I have two scenarios on AAPL here, and given the size of AAPL the way that goes is very important for the wider market. On the bullish scenario the H&S target in the 590-600 area set up a test of the 200 DMA before the next move up. AAPL tested the 200 DMA at 587 yesterday so the downside target on that scenario has now been met.
On the bearish scenario AAPL keeps falling into the 567.5 area, reversing there at a possible H&S neckline before a bounce into the 610-20 area lasting a couple of weeks. On the next neckline break below 567.5 the target would be in the 430 area, but the real target would be long term trendline support slightly over 400.

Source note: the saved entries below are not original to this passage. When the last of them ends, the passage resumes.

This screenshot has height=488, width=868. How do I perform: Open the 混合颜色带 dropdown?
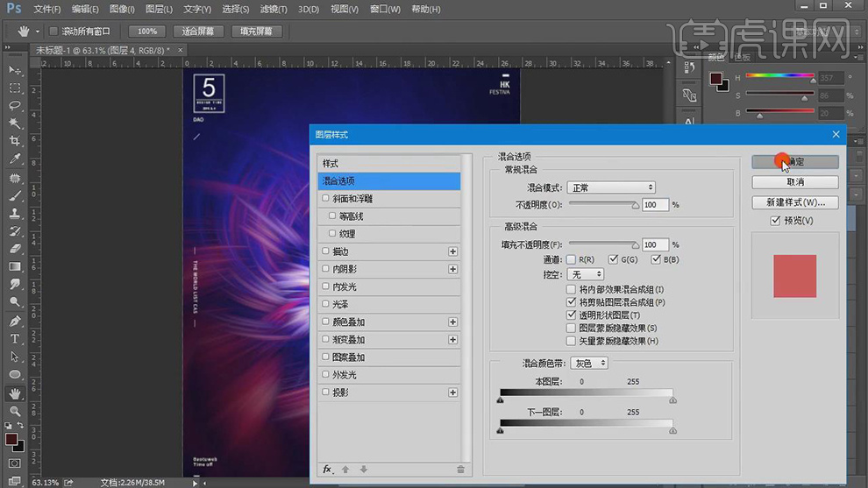pyautogui.click(x=589, y=363)
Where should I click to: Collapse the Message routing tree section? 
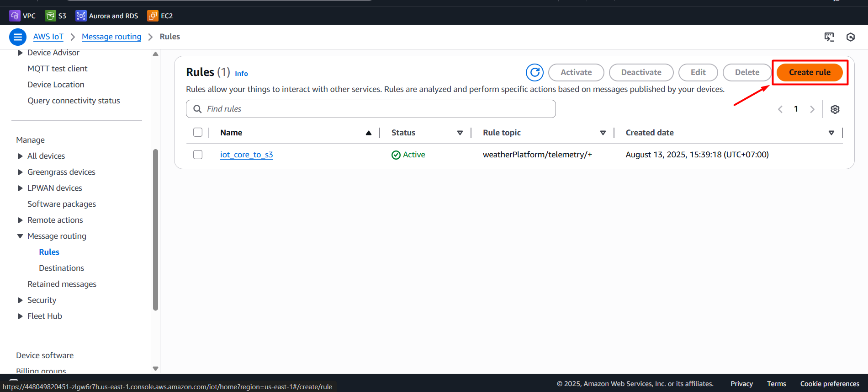click(20, 236)
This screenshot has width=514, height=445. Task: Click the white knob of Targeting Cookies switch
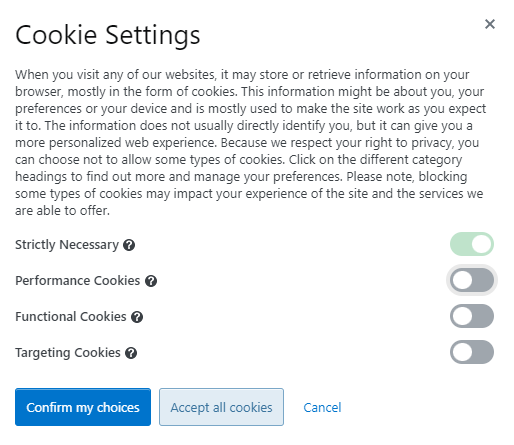pos(462,352)
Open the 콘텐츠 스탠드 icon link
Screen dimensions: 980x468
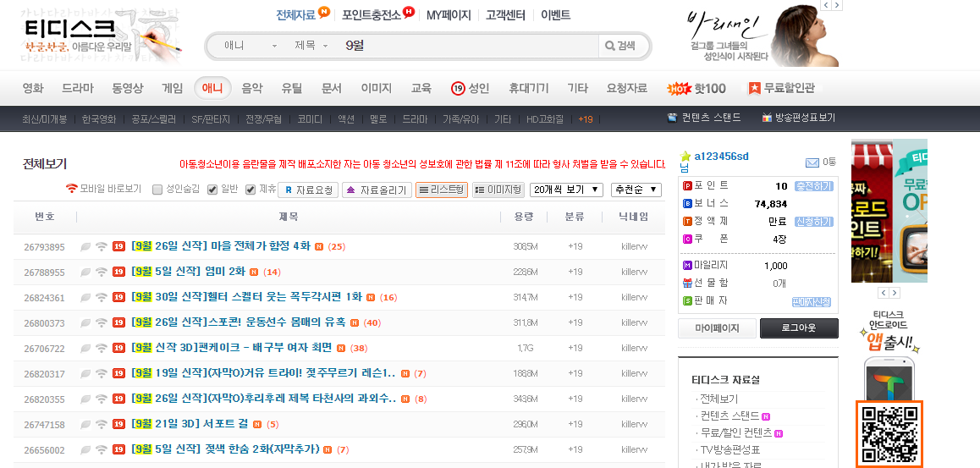[672, 118]

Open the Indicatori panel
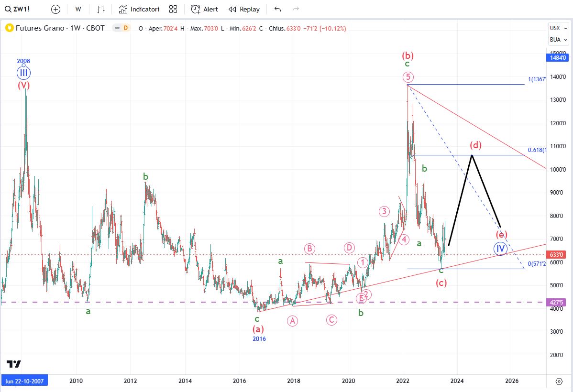139,9
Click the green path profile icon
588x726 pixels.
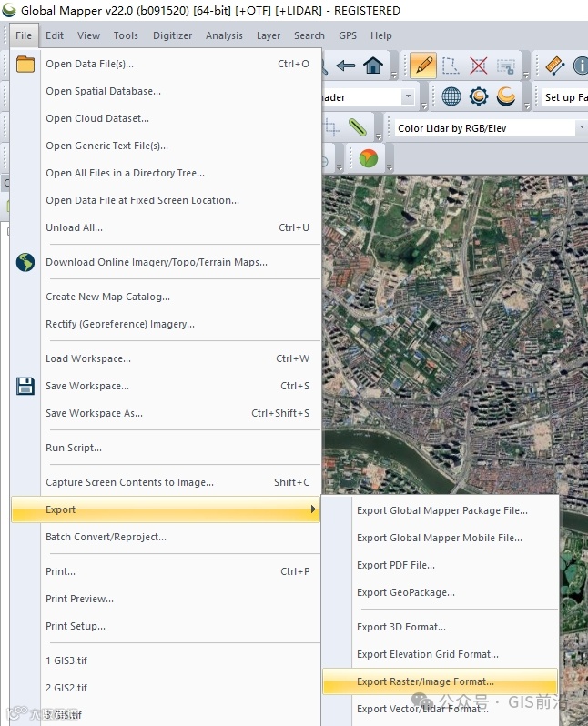point(357,128)
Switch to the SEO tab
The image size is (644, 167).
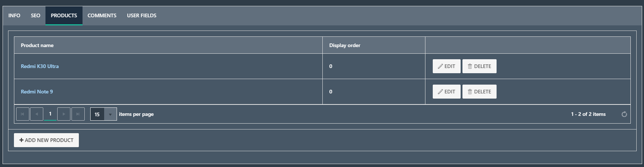point(36,15)
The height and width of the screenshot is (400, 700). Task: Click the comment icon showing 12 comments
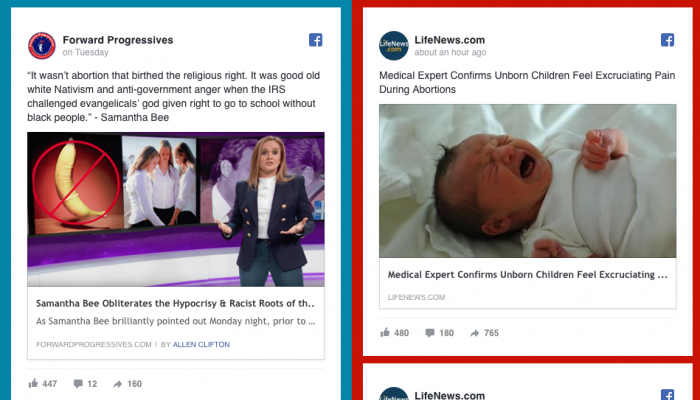(77, 383)
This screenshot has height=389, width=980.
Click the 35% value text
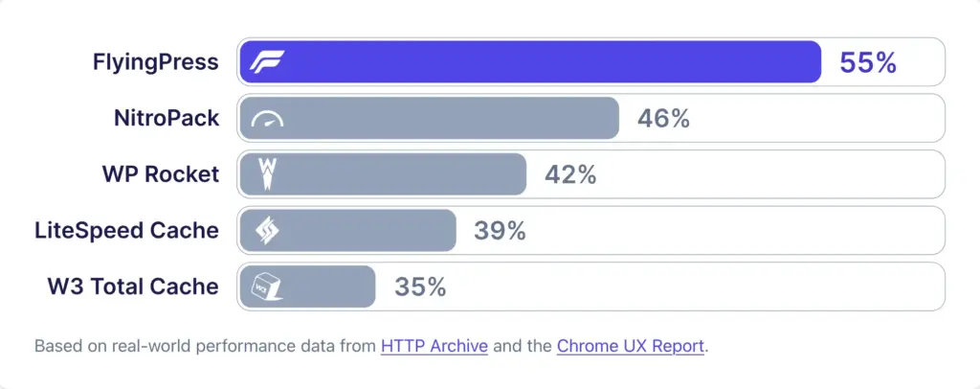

Either way I would be expecting either a strong bounce here, or $20 or so lower, and the first candidate low has now been reached:
I was looking at three possible IHSes forming yesterday morning, and two of those survived the day. The one that didn't survive was on NQ. No new low was made but the right shoulder went too low. Short term resistance in the 2673 area is well established however and an hourly close above there would look bullish at least into the 2700 area at declining channel resistance:
The ES IHS survived the day, though it's a complex IHS and isn't particularly pleasing to the eye. The left shoulder and head each had two lows so an ideal setup on the right shoulder would be a bounce into the 1410-12 area, a reversal back to test 1400 support, then a move back to the sloping neckline in the 1420 area:
What's worth noting there though is that on the SPX daily chart the last four days very much have the look of a bear flag. That's good in the sense that a break back over the neckline in the 1420 ES area would be a clear break above that flag, but until then there is a target below at rising support from October 2011 in the 1380 area that may be reached on a break below 1400:
The IHS that looks best of the three that I was looking at yesterday morning is on EURUSD. On a break over 1.302 the target is in the 1.3155 area:
I was talking in my weekend post about the possibility that there would not be a QE bull move as we saw in QE1 and QE2. The dividing line on SPX for me is rising support from the October low in the 1380 area, with the 200 DMA slightly below at 1378. Even a test of that level would limit an upside move from there as it would establish the lower trendline of a rising wedge from the 2011 low. If we are to see a test of the 2007 highs next year then the low for this move is in or very close. If we see a test of wedge support that would most likely limit any subsequent bull move to the 1500 area. If we see a break below 1380 and the 200 DMA then the post-QE3 spike may well have been a major high. As with AAPL this is an important point of decision on SPX.